## Task to complete
Set down the records that follow exactly and completely.

## Records supplied
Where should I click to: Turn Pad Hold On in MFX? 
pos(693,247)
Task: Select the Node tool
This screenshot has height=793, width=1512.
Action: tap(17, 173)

## Reply
Where should I click to: Turn Pad Hold On in MFX? 
pos(693,247)
Task: Select the Node tool
This screenshot has height=793, width=1512.
Action: tap(17, 173)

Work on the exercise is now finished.